| korchasa@*ops

Matthew Prince (Cloudflare CEO) published a post‑mortem (https://blog.cloudflare.com/cloudflare-incident-november-18-2025/) about yesterday’s outage.

On November 18, 2025, Cloudflare suffered a major outage due to an accidental increase of the Bot Management feature file, triggered by a ClickHouse permissions change. This caused 5xx errors and authentication issues. Primary recovery completed by 14:30 UTC, full recovery by 17:06 UTC. This was not an attack.
- Cause: a ClickHouse permission change led to duplicate columns in a query; the ML feature file for the bot model suddenly grew past the limit (200). As a result the FL2 proxy crashed with 5xx, and the legacy FL proxy assigned a bot score of 0 to all requests.
- Not a cyberattack: the status page was unavailable, which was initially misleading.

Timeline (UTC):
- 11:05: DB access change applied.
- 11:28: outage starts; first 5xx.
- 11:32–13:05: investigation; attempts to stabilize Workers KV.
- 13:05: workarounds for Workers KV and Access (roll back to the previous proxy); impact reduced.
- 14:24: stopped generating/distributing the bad file; validated the old version.
- 14:30: deployed the correct file globally; primary recovery.
- 17:06: all services restored.

Next steps:
- Treat internal configuration files as user input and validate accordingly.
- Add global kill-switches for features.
- Protect resources from overload due to dumps/error reports.
- Revisit fault tolerance across all core proxy modules.

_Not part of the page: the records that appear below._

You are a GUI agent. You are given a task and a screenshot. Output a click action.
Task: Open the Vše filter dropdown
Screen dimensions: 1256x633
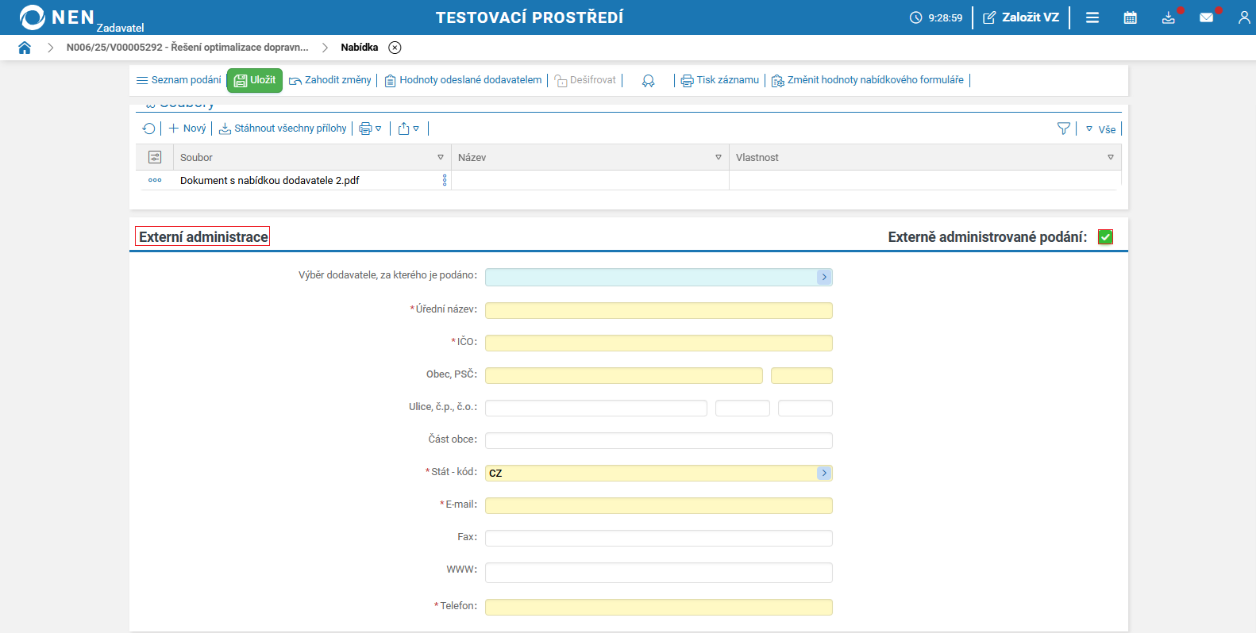pyautogui.click(x=1100, y=129)
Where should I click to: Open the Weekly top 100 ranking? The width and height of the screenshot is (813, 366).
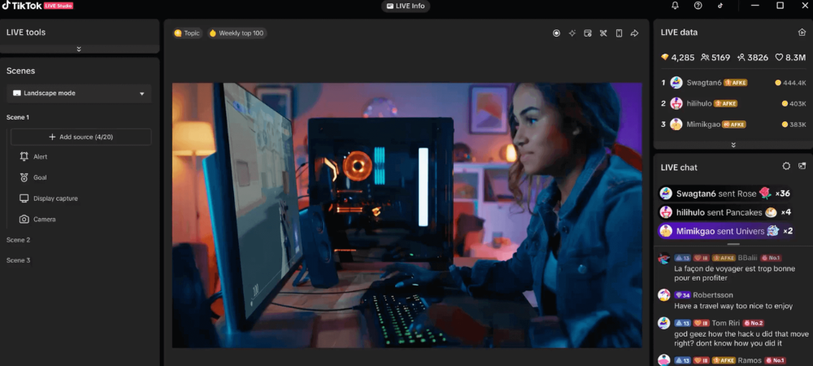[x=237, y=33]
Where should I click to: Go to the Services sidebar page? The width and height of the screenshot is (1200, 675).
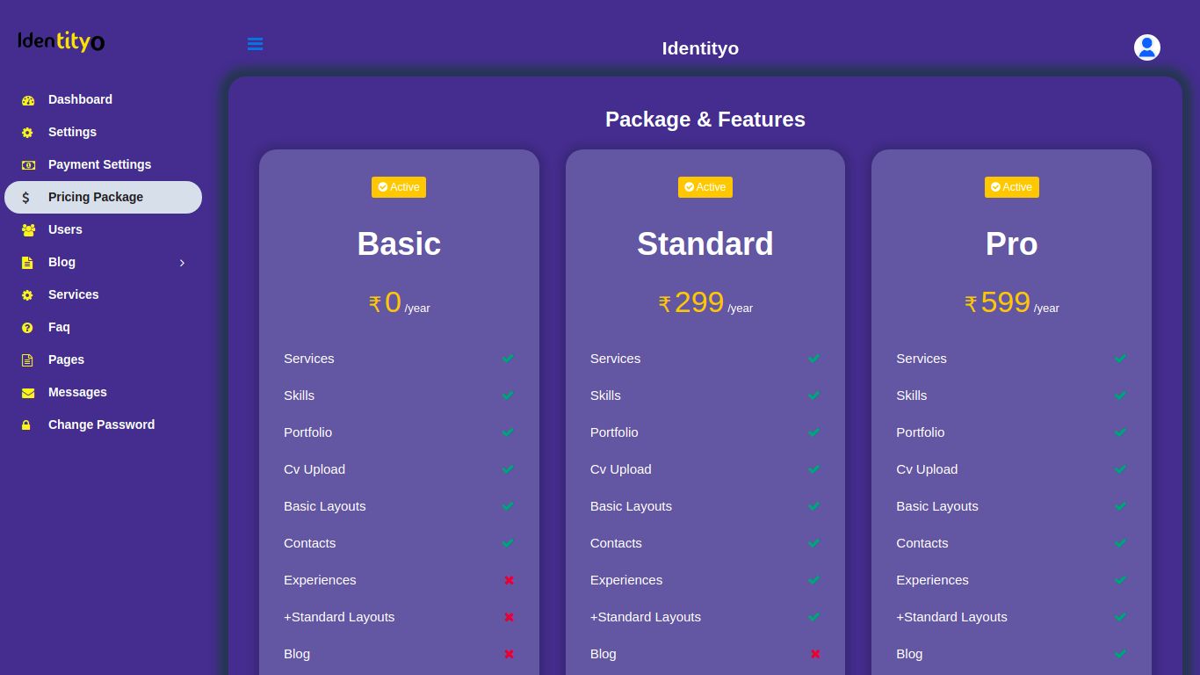(74, 294)

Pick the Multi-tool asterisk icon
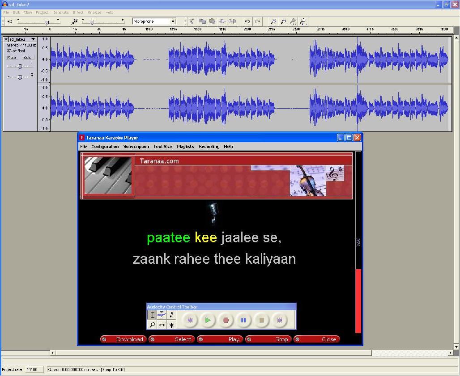click(171, 325)
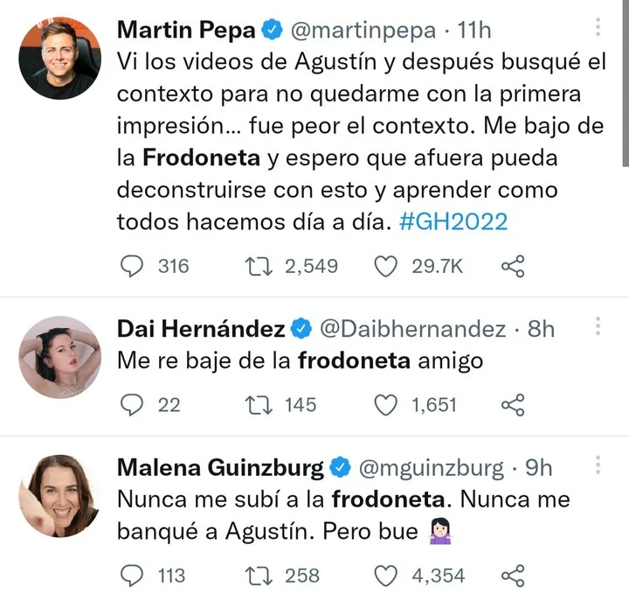
Task: Retweet Martin Pepa's tweet
Action: [259, 265]

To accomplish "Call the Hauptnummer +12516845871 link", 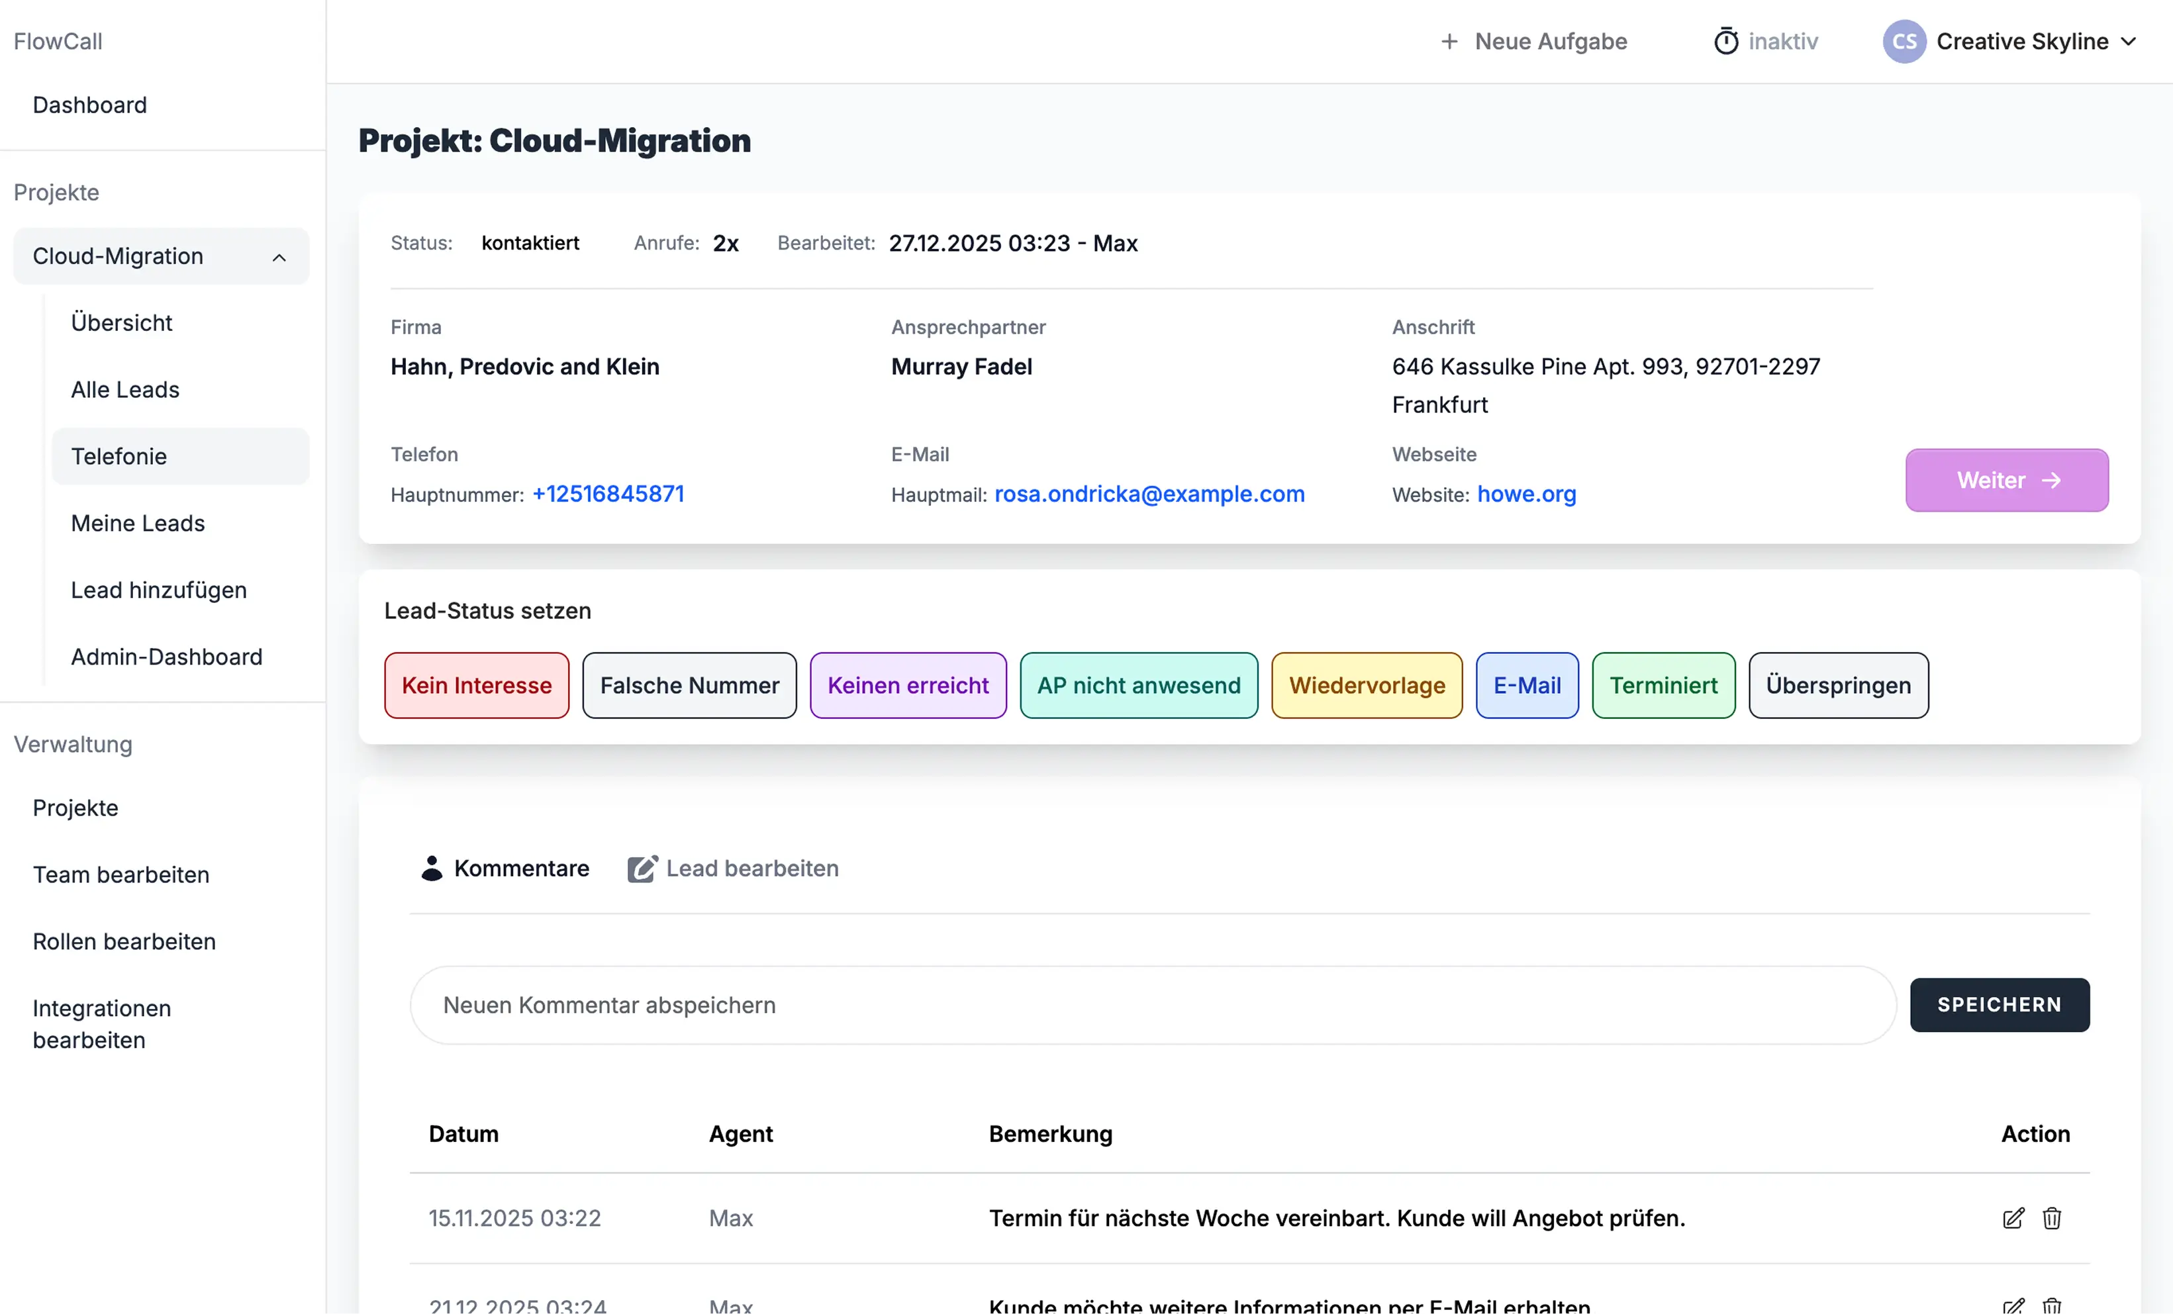I will (x=608, y=494).
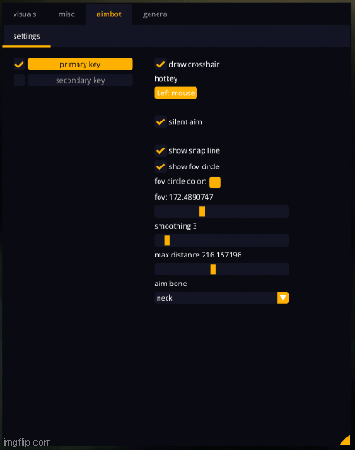This screenshot has width=355, height=450.
Task: Open the misc tab
Action: [67, 14]
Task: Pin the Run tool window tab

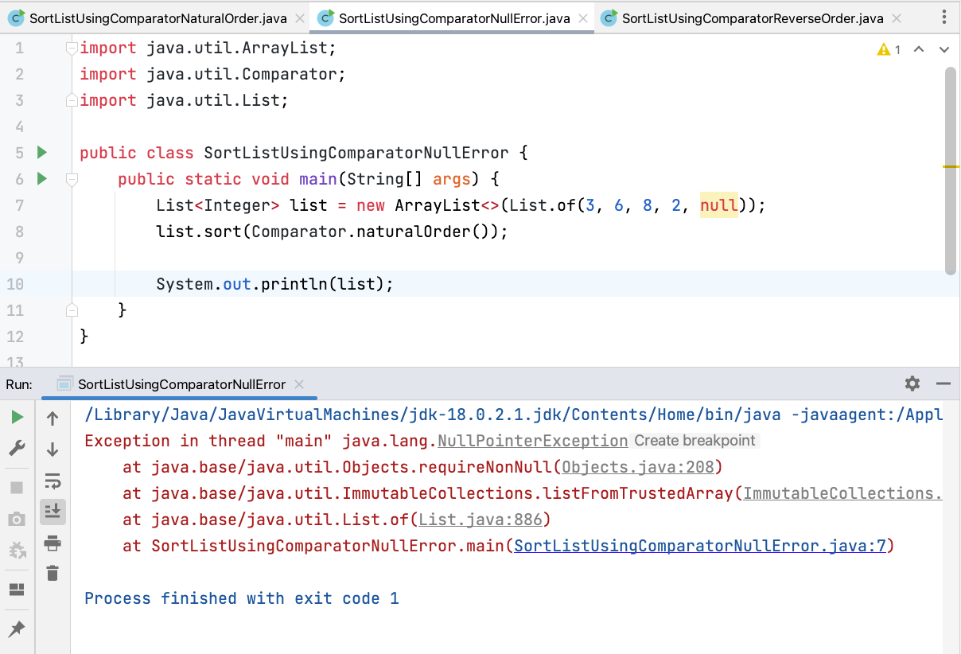Action: 17,629
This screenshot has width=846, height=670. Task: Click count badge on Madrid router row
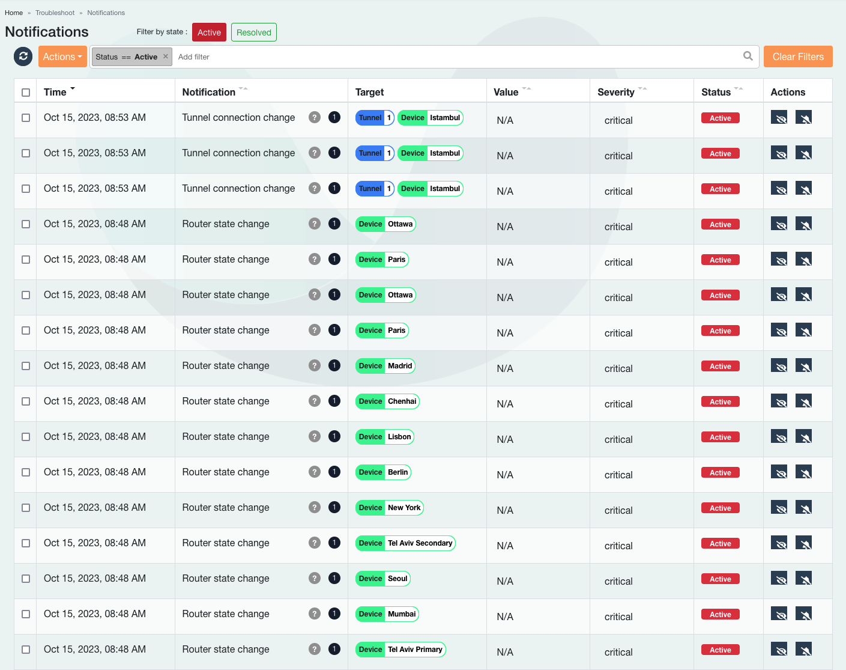(x=334, y=366)
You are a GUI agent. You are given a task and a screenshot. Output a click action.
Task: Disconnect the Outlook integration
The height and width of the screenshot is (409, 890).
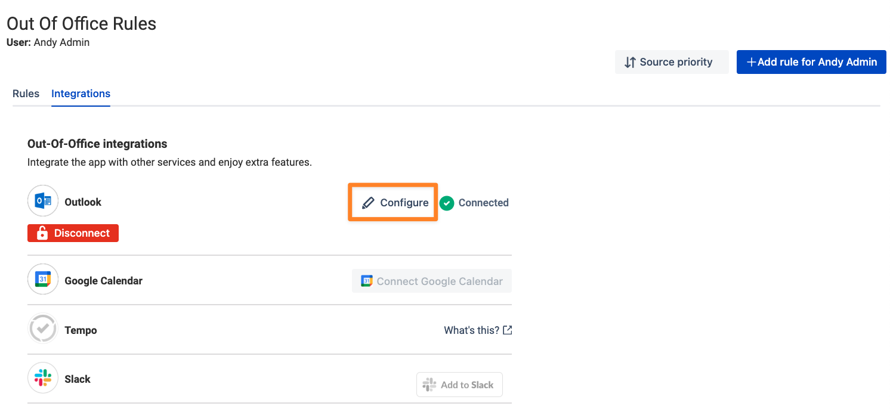(x=73, y=233)
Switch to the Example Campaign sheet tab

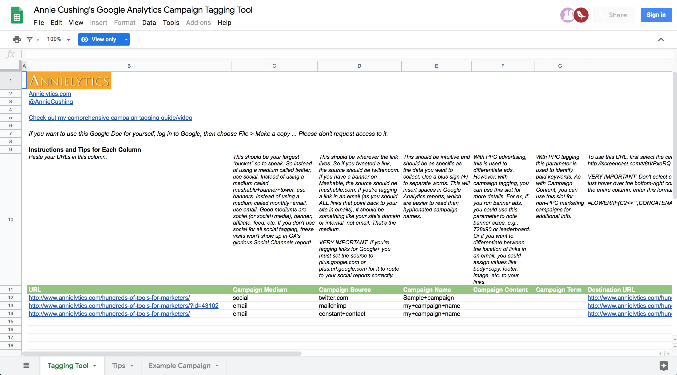pyautogui.click(x=179, y=366)
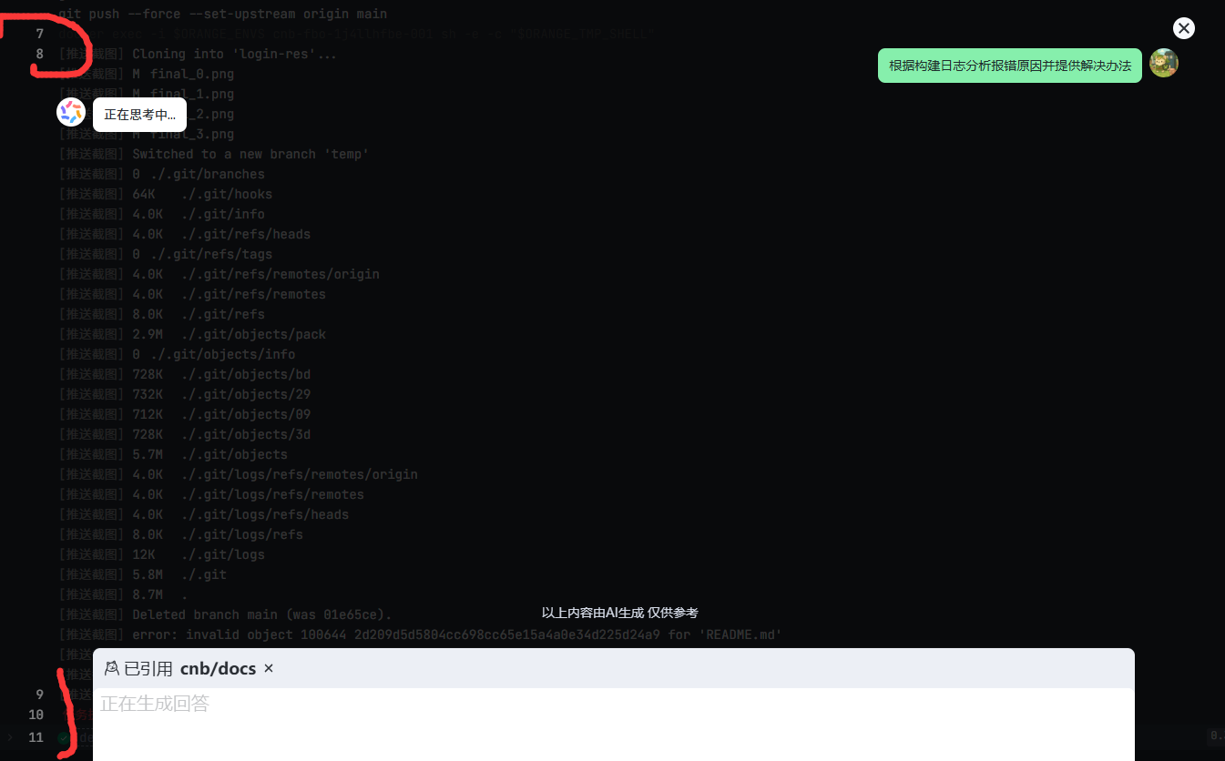Click the invalid object README.md error line
The width and height of the screenshot is (1225, 761).
[456, 634]
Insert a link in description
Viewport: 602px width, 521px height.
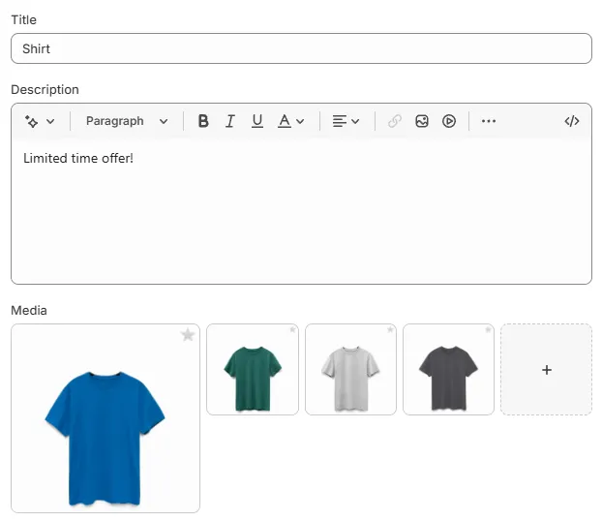pyautogui.click(x=395, y=121)
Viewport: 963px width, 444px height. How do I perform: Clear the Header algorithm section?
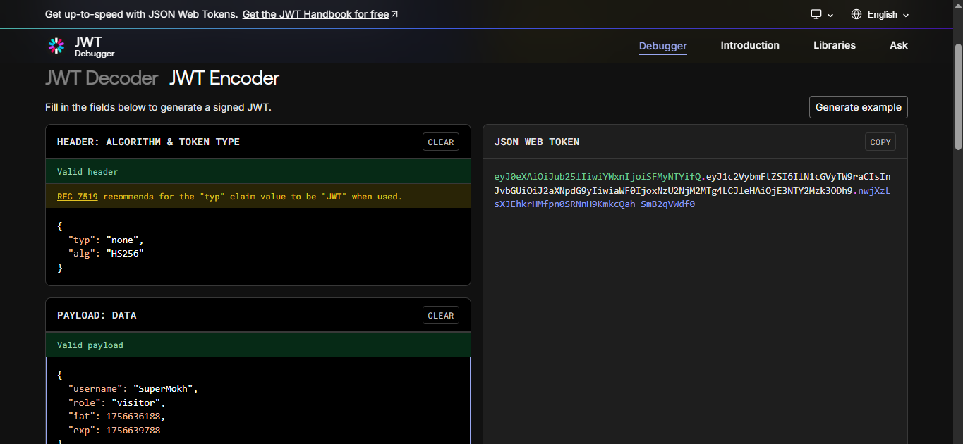pyautogui.click(x=441, y=142)
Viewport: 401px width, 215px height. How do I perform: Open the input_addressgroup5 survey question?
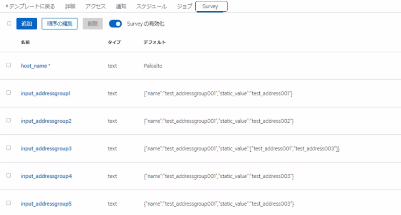pos(46,203)
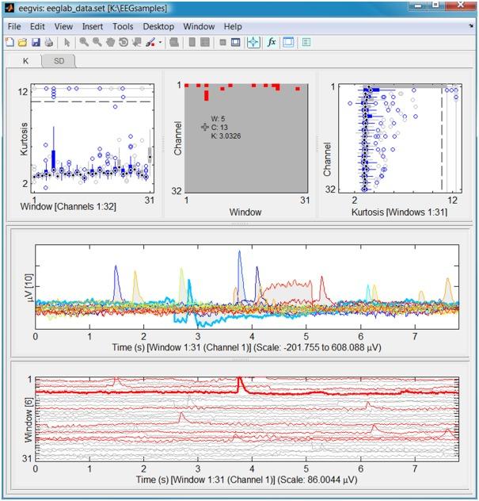Save the figure with the floppy icon
Viewport: 479px width, 501px height.
click(36, 42)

The most important part of this incident is how long it took to fix. The fix itself took 6 minutes, but it took 3 hours to realize it wasn’t a DDoS but a configuration mistake. And “process” is exactly what’s missing from the post‑mortem.

Was there a way to confirm/deny an attack with partners? Were all hypotheses about the cause generated? Were they explored by other people in parallel with the main investigation?